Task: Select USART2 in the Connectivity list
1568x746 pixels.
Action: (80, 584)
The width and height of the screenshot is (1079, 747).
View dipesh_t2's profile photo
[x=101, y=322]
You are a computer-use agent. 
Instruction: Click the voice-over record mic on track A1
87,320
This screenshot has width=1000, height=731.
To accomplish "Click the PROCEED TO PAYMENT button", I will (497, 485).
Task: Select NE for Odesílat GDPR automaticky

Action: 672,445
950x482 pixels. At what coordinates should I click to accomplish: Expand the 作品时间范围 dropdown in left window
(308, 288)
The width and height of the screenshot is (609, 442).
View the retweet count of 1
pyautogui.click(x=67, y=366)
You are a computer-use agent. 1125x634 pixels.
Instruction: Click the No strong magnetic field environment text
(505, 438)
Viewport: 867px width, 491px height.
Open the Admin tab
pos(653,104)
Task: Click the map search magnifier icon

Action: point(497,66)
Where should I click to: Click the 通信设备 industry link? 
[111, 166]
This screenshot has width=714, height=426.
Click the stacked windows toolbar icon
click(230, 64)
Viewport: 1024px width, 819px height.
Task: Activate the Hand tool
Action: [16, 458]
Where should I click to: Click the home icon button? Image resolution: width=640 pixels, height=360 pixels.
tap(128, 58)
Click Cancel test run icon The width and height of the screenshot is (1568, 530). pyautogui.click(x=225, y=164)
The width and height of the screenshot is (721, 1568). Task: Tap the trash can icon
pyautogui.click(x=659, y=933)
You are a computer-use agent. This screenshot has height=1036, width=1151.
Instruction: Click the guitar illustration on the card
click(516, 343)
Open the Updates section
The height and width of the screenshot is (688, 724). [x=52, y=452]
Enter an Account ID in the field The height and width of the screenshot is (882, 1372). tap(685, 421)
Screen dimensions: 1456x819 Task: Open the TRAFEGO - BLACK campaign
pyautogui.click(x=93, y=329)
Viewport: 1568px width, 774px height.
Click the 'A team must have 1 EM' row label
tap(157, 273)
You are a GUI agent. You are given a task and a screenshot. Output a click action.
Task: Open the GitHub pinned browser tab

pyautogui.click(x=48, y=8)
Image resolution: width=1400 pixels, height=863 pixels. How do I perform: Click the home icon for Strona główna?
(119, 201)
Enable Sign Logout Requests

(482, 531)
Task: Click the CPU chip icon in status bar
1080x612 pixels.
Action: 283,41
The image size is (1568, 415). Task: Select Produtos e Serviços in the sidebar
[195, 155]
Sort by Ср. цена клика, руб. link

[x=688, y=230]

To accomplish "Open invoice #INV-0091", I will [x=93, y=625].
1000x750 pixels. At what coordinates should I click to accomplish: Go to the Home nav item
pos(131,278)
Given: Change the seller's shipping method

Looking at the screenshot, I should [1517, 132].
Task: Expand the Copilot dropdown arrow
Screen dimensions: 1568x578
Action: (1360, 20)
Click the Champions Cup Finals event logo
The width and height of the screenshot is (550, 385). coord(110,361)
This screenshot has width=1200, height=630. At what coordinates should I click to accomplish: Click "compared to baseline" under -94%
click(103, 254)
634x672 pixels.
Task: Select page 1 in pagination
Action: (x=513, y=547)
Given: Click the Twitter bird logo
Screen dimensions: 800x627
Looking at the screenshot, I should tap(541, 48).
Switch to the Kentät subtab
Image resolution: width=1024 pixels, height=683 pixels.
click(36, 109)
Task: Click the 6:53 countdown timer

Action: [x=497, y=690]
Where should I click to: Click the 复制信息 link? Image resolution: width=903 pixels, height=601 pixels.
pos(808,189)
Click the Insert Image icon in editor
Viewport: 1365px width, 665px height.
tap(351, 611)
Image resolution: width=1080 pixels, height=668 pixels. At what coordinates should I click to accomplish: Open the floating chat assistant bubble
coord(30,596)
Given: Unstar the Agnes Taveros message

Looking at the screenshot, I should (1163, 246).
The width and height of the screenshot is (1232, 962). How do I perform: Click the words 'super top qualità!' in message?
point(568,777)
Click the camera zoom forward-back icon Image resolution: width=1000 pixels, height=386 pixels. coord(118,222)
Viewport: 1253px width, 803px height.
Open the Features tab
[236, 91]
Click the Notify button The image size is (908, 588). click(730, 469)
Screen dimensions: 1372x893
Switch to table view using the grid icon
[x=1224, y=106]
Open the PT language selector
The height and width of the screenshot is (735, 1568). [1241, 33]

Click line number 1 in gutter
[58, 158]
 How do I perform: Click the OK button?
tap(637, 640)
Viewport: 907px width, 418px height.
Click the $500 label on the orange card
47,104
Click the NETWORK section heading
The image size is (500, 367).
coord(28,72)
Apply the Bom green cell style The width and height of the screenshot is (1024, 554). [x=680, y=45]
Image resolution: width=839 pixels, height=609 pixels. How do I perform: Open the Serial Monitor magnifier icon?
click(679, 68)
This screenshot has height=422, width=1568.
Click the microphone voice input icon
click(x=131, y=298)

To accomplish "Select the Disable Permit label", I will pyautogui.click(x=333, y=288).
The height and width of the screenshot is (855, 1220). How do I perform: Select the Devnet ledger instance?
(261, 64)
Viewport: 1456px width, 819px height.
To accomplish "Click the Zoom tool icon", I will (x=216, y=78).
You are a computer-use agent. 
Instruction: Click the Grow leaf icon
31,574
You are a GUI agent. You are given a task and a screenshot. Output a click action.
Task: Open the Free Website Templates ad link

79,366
^^^^^^^^^^^^^^^^
Problem to solve:
Start to finish, copy the records above with no differences.

Task result:
Task: Select USART2 in the Connectivity list
1568x746 pixels.
Action: (80, 584)
The width and height of the screenshot is (1079, 747).
View dipesh_t2's profile photo
[x=101, y=322]
You are a computer-use agent. 
Instruction: Click the voice-over record mic on track A1
87,320
This screenshot has width=1000, height=731.
To accomplish "Click the PROCEED TO PAYMENT button", I will (497, 485).
Task: Select NE for Odesílat GDPR automaticky

Action: 672,445
950x482 pixels. At what coordinates should I click to accomplish: Expand the 作品时间范围 dropdown in left window
(308, 288)
The width and height of the screenshot is (609, 442).
View the retweet count of 1
pyautogui.click(x=67, y=366)
You are a computer-use agent. 1125x634 pixels.
Instruction: Click the No strong magnetic field environment text
(505, 438)
Viewport: 867px width, 491px height.
Open the Admin tab
pos(653,104)
Task: Click the map search magnifier icon

Action: point(497,66)
Where should I click to: Click the 通信设备 industry link? 
[111, 166]
This screenshot has width=714, height=426.
Click the stacked windows toolbar icon
click(230, 64)
Viewport: 1024px width, 819px height.
Task: Activate the Hand tool
Action: [16, 458]
Where should I click to: Click the home icon button? Image resolution: width=640 pixels, height=360 pixels.
tap(128, 58)
Click Cancel test run icon The width and height of the screenshot is (1568, 530). pyautogui.click(x=225, y=164)
The width and height of the screenshot is (721, 1568). Task: Tap the trash can icon
pyautogui.click(x=659, y=933)
You are a computer-use agent. This screenshot has height=1036, width=1151.
Instruction: Click the guitar illustration on the card
click(516, 343)
Open the Updates section
The height and width of the screenshot is (688, 724). [x=52, y=452]
Enter an Account ID in the field The height and width of the screenshot is (882, 1372). tap(685, 421)
Screen dimensions: 1456x819 Task: Open the TRAFEGO - BLACK campaign
pyautogui.click(x=93, y=329)
Viewport: 1568px width, 774px height.
Click the 'A team must have 1 EM' row label
tap(157, 273)
You are a GUI agent. You are given a task and a screenshot. Output a click action.
Task: Open the GitHub pinned browser tab

pyautogui.click(x=48, y=8)
Image resolution: width=1400 pixels, height=863 pixels. How do I perform: Click the home icon for Strona główna?
(119, 201)
Enable Sign Logout Requests

(482, 531)
Task: Click the CPU chip icon in status bar
1080x612 pixels.
Action: 283,41
The image size is (1568, 415). Task: Select Produtos e Serviços in the sidebar
[195, 155]
Sort by Ср. цена клика, руб. link

[x=688, y=230]

To accomplish "Open invoice #INV-0091", I will [x=93, y=625].
1000x750 pixels. At what coordinates should I click to accomplish: Go to the Home nav item
pos(131,278)
Given: Change the seller's shipping method

Looking at the screenshot, I should [1517, 132].
Task: Expand the Copilot dropdown arrow
Screen dimensions: 1568x578
Action: (1360, 20)
Click the Champions Cup Finals event logo
The width and height of the screenshot is (550, 385). coord(110,361)
This screenshot has width=1200, height=630. At what coordinates should I click to accomplish: Click "compared to baseline" under -94%
click(103, 254)
634x672 pixels.
Task: Select page 1 in pagination
Action: (x=513, y=547)
Given: Click the Twitter bird logo
Screen dimensions: 800x627
Looking at the screenshot, I should tap(541, 48).
Switch to the Kentät subtab
Image resolution: width=1024 pixels, height=683 pixels.
click(36, 109)
Task: Click the 6:53 countdown timer

Action: [x=497, y=690]
Where should I click to: Click the 复制信息 link? Image resolution: width=903 pixels, height=601 pixels.
pos(808,189)
Click the Insert Image icon in editor
Viewport: 1365px width, 665px height.
tap(351, 611)
Image resolution: width=1080 pixels, height=668 pixels. At what coordinates should I click to accomplish: Open the floating chat assistant bubble
coord(30,596)
Given: Unstar the Agnes Taveros message

Looking at the screenshot, I should (1163, 246).
The width and height of the screenshot is (1232, 962). How do I perform: Click the words 'super top qualità!' in message?
point(568,777)
Click the camera zoom forward-back icon Image resolution: width=1000 pixels, height=386 pixels. coord(118,222)
Viewport: 1253px width, 803px height.
Open the Features tab
[236, 91]
Click the Notify button The image size is (908, 588). click(730, 469)
Screen dimensions: 1372x893
Switch to table view using the grid icon
[x=1224, y=106]
Open the PT language selector
The height and width of the screenshot is (735, 1568). [1241, 33]

Click line number 1 in gutter
[58, 158]
 How do I perform: Click the OK button?
tap(637, 640)
Viewport: 907px width, 418px height.
Click the $500 label on the orange card
47,104
Click the NETWORK section heading
The image size is (500, 367).
coord(28,72)
Apply the Bom green cell style The width and height of the screenshot is (1024, 554). [x=680, y=45]
Image resolution: width=839 pixels, height=609 pixels. How do I perform: Open the Serial Monitor magnifier icon?
click(679, 68)
This screenshot has height=422, width=1568.
Click the microphone voice input icon
click(x=131, y=298)

To accomplish "Select the Disable Permit label", I will pyautogui.click(x=333, y=288).
The height and width of the screenshot is (855, 1220). How do I perform: Select the Devnet ledger instance?
(261, 64)
Viewport: 1456px width, 819px height.
To accomplish "Click the Zoom tool icon", I will (x=216, y=78).
You are a computer-use agent. 
Instruction: Click the Grow leaf icon
31,574
You are a GUI agent. You are given a task and a screenshot. Output a click action.
Task: Open the Free Website Templates ad link

79,366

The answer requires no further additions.